The function $\delta$, from ${\mathcal X}$ in $\mathfrak{D}$, is usually called estimator (while the value $\delta(x)$ is called estimate of $\theta$). When there is no risk of confusion, we also denote the set of estimators by $\mathfrak{D}$.
The frequentist paradigm relies on this criterion to compare estimators and, if possible, to select the best estimator, the reasoning being that estimators are evaluated on their long-run performance for all possible values of the parameter $\theta$. Notice, however, that there are several difficulties associated with this approach.
Example 2.4 - Consider $x_1$ and $x_2$, two observations from $$ P_{\theta}(x = \theta-1) = P_{\theta}(x = \theta+1) = 0.5, \qquad \theta\in\mathbb{R}. $$ The parameter of interest is $\theta$ (i.e., $\mathfrak{D} = \Theta$) and it is estimated by estimators $\delta$ under the loss $$ \text{L}(\theta,\delta) = 1-\mathbb{I}_{\theta}(\delta), $$ often called $0-1$ loss, which penalizes errors of estimation, whatever their magnitude, by $1$. Considering the particular \est $$ \delta_0(x_1,x_2) = {x_1+x_2 \over 2}, $$ its risk function is \begin{eqnarray*} R(\theta,\delta_0) & = & 1-P_{\theta}(\delta_0(x_1,x_2) = \theta) \\ & = & 1-P_{\theta}(x_1 \ne x_2) = 0.5. \end{eqnarray*} This computation shows that the estimator $\delta_0$ is correct half of the time. Actually, this estimator is always correct when $x_1\ne x_2$, and always wrong otherwise.
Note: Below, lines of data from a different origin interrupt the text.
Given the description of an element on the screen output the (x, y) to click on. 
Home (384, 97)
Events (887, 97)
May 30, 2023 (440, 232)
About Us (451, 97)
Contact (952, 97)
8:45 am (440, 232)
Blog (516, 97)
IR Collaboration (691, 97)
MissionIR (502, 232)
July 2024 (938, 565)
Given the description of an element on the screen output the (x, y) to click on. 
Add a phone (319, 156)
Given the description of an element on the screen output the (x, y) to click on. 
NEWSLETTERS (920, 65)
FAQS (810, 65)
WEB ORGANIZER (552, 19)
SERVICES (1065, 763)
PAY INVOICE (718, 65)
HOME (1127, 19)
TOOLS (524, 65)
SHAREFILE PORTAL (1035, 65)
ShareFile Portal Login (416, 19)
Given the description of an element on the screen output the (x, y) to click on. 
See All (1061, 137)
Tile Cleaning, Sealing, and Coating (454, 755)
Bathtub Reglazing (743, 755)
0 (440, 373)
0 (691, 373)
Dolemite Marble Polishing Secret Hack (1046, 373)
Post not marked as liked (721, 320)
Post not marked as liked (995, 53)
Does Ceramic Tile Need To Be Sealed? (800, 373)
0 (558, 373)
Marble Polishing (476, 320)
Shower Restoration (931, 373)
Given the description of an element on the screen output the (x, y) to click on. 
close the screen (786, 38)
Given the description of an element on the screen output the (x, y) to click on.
Now, the \est\ $\delta_1(x_1,x_2) = x_1+1$ also has a risk function equal to $0.5$, as does $\delta_2(x_1,x_2) = x_2-1$. Therefore, $\delta_0$, $\delta_1$ and $\delta_2$ cannot be ranked under the $0-1$ loss. $\blacktriangleright$
On the contrary, the Bayesian approach to Decision Theory integrates on the space $\Theta$ since $\theta$ is unknown, instead of integrating on the space ${\cal X}$ as $x$ is known. It relies on the posterior expected loss \begin{eqnarray*} \rho(\pi,d|x) & = & \mathbb{E}^\pi[L(\theta,d)|x] \\ & = & \int_{\Theta} \text{L}(\theta,d) \pi(\theta|x)\, d\theta, \end{eqnarray*} which averages the error (i.e., the loss) according to the posterior distribution of the parameter $\theta$, conditionally on the observed value} $x$. Given $x$, the average error resulting from decision $d$ is actually $\rho(\pi,d|x)$. The posterior expected loss is thus a function of $x$ but this dependence is not troublesome, as opposed to the frequentist dependence of the risk on the parameter because $x$, contrary to $\theta$, is known.